Task objective
Word for word, repeat every entry that appears below.

Recorded data

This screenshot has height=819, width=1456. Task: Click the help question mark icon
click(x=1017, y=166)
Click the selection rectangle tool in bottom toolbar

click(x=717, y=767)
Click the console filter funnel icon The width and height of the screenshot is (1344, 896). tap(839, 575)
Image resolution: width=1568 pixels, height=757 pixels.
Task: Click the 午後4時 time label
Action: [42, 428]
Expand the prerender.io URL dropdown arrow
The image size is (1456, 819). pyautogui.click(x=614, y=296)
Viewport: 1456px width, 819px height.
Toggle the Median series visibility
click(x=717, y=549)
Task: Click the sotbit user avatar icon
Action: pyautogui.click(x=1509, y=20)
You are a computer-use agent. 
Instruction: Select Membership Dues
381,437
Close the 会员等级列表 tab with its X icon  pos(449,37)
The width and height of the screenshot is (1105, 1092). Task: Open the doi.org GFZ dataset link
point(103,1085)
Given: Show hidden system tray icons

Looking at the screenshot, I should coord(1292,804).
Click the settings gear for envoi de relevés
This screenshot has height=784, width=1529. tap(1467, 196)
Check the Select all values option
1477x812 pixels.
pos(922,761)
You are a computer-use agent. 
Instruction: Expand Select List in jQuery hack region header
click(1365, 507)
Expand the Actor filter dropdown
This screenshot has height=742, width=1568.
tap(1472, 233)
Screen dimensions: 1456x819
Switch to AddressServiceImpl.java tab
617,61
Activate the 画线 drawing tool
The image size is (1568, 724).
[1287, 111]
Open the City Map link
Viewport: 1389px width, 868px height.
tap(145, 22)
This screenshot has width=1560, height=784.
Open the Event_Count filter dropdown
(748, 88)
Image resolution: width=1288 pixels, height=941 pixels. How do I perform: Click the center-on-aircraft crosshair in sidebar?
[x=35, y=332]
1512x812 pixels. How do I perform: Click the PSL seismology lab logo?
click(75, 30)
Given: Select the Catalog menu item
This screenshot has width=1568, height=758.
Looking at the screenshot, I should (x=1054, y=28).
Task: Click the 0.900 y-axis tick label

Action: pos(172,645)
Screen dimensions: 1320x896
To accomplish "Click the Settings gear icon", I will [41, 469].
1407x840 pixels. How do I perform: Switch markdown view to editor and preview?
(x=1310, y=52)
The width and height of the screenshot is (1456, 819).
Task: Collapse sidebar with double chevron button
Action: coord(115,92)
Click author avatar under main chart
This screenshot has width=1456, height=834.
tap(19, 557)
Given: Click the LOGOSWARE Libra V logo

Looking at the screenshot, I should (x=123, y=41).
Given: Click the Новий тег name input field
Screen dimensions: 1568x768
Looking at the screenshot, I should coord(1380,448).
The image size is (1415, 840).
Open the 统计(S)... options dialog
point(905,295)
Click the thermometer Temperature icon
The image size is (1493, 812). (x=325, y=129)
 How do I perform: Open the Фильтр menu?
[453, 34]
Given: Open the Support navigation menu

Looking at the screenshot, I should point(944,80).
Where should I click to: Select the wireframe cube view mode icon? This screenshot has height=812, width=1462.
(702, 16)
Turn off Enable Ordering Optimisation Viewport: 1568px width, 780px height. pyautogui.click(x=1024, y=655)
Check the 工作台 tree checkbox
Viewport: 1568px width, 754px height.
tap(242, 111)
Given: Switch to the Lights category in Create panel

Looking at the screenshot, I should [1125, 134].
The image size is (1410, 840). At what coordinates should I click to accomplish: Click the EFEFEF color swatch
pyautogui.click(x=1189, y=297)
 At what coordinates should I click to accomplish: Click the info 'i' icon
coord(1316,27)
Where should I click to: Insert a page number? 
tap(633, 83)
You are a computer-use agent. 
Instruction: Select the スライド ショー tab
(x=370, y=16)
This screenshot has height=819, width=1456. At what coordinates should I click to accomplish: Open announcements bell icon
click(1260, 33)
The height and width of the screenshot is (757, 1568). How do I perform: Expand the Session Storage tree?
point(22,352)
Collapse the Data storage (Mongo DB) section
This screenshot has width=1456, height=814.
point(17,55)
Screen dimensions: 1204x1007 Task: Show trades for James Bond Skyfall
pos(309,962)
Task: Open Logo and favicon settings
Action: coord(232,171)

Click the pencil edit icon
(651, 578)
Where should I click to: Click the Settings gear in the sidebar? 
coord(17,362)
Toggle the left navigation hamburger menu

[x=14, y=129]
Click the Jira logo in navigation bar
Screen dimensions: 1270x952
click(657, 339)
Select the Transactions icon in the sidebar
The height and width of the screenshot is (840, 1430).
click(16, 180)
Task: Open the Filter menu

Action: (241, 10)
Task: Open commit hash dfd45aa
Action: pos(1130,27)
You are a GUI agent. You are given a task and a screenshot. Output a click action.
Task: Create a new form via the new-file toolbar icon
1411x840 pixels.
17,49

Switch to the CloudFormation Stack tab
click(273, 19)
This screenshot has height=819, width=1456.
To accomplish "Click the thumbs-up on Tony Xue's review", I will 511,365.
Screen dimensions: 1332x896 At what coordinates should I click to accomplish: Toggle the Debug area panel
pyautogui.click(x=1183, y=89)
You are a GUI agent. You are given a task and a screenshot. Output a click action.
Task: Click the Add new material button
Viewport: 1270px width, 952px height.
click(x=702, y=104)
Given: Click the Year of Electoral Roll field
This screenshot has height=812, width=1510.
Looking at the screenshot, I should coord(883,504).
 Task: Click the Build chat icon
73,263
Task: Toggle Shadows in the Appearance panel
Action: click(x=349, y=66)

Response box
This screenshot has height=819, width=1456. Task: Click the help question mark icon
click(x=1017, y=166)
Click the selection rectangle tool in bottom toolbar

click(x=717, y=767)
Click the console filter funnel icon The width and height of the screenshot is (1344, 896). tap(839, 575)
Image resolution: width=1568 pixels, height=757 pixels.
Task: Click the 午後4時 time label
Action: [42, 428]
Expand the prerender.io URL dropdown arrow
The image size is (1456, 819). pyautogui.click(x=614, y=296)
Viewport: 1456px width, 819px height.
Toggle the Median series visibility
click(x=717, y=549)
Task: Click the sotbit user avatar icon
Action: pyautogui.click(x=1509, y=20)
You are a computer-use agent. 
Instruction: Select Membership Dues
381,437
Close the 会员等级列表 tab with its X icon  pos(449,37)
The width and height of the screenshot is (1105, 1092). Task: Open the doi.org GFZ dataset link
point(103,1085)
Given: Show hidden system tray icons

Looking at the screenshot, I should coord(1292,804).
Click the settings gear for envoi de relevés
This screenshot has height=784, width=1529. tap(1467, 196)
Check the Select all values option
1477x812 pixels.
pos(922,761)
You are a computer-use agent. 
Instruction: Expand Select List in jQuery hack region header
click(1365, 507)
Expand the Actor filter dropdown
This screenshot has height=742, width=1568.
tap(1472, 233)
Screen dimensions: 1456x819
Switch to AddressServiceImpl.java tab
617,61
Activate the 画线 drawing tool
The image size is (1568, 724).
[1287, 111]
Open the City Map link
Viewport: 1389px width, 868px height.
tap(145, 22)
This screenshot has width=1560, height=784.
Open the Event_Count filter dropdown
(748, 88)
Image resolution: width=1288 pixels, height=941 pixels. How do I perform: Click the center-on-aircraft crosshair in sidebar?
[x=35, y=332]
1512x812 pixels. How do I perform: Click the PSL seismology lab logo?
click(75, 30)
Given: Select the Catalog menu item
This screenshot has width=1568, height=758.
Looking at the screenshot, I should (x=1054, y=28).
Task: Click the 0.900 y-axis tick label

Action: pos(172,645)
Screen dimensions: 1320x896
To accomplish "Click the Settings gear icon", I will [41, 469].
1407x840 pixels. How do I perform: Switch markdown view to editor and preview?
(x=1310, y=52)
The width and height of the screenshot is (1456, 819).
Task: Collapse sidebar with double chevron button
Action: coord(115,92)
Click author avatar under main chart
This screenshot has width=1456, height=834.
tap(19, 557)
Given: Click the LOGOSWARE Libra V logo

Looking at the screenshot, I should (x=123, y=41).
Given: Click the Новий тег name input field
Screen dimensions: 1568x768
Looking at the screenshot, I should coord(1380,448).
The image size is (1415, 840).
Open the 统计(S)... options dialog
point(905,295)
Click the thermometer Temperature icon
The image size is (1493, 812). (x=325, y=129)
 How do I perform: Open the Фильтр menu?
[453, 34]
Given: Open the Support navigation menu

Looking at the screenshot, I should point(944,80).
Where should I click to: Select the wireframe cube view mode icon? This screenshot has height=812, width=1462.
(702, 16)
Turn off Enable Ordering Optimisation Viewport: 1568px width, 780px height. pyautogui.click(x=1024, y=655)
Check the 工作台 tree checkbox
Viewport: 1568px width, 754px height.
tap(242, 111)
Given: Switch to the Lights category in Create panel

Looking at the screenshot, I should [1125, 134].
The image size is (1410, 840). At what coordinates should I click to accomplish: Click the EFEFEF color swatch
pyautogui.click(x=1189, y=297)
 At what coordinates should I click to accomplish: Click the info 'i' icon
coord(1316,27)
Where should I click to: Insert a page number? 
tap(633, 83)
You are a computer-use agent. 
Instruction: Select the スライド ショー tab
(x=370, y=16)
This screenshot has height=819, width=1456. At what coordinates should I click to accomplish: Open announcements bell icon
click(1260, 33)
The height and width of the screenshot is (757, 1568). How do I perform: Expand the Session Storage tree?
point(22,352)
Collapse the Data storage (Mongo DB) section
This screenshot has width=1456, height=814.
point(17,55)
Screen dimensions: 1204x1007 Task: Show trades for James Bond Skyfall
pos(309,962)
Task: Open Logo and favicon settings
Action: coord(232,171)

Click the pencil edit icon
(651, 578)
Where should I click to: Click the Settings gear in the sidebar? 
coord(17,362)
Toggle the left navigation hamburger menu

[x=14, y=129]
Click the Jira logo in navigation bar
Screen dimensions: 1270x952
click(657, 339)
Select the Transactions icon in the sidebar
The height and width of the screenshot is (840, 1430).
click(16, 180)
Task: Open the Filter menu

Action: (241, 10)
Task: Open commit hash dfd45aa
Action: pos(1130,27)
You are a GUI agent. You are given a task and a screenshot. Output a click action.
Task: Create a new form via the new-file toolbar icon
1411x840 pixels.
17,49

Switch to the CloudFormation Stack tab
click(273, 19)
This screenshot has height=819, width=1456.
To accomplish "Click the thumbs-up on Tony Xue's review", I will 511,365.
Screen dimensions: 1332x896 At what coordinates should I click to accomplish: Toggle the Debug area panel
pyautogui.click(x=1183, y=89)
You are a GUI agent. You are given a task and a screenshot. Output a click action.
Task: Click the Add new material button
Viewport: 1270px width, 952px height.
click(x=702, y=104)
Given: Click the Year of Electoral Roll field
This screenshot has height=812, width=1510.
Looking at the screenshot, I should coord(883,504).
 Task: Click the Build chat icon
73,263
Task: Toggle Shadows in the Appearance panel
Action: click(x=349, y=66)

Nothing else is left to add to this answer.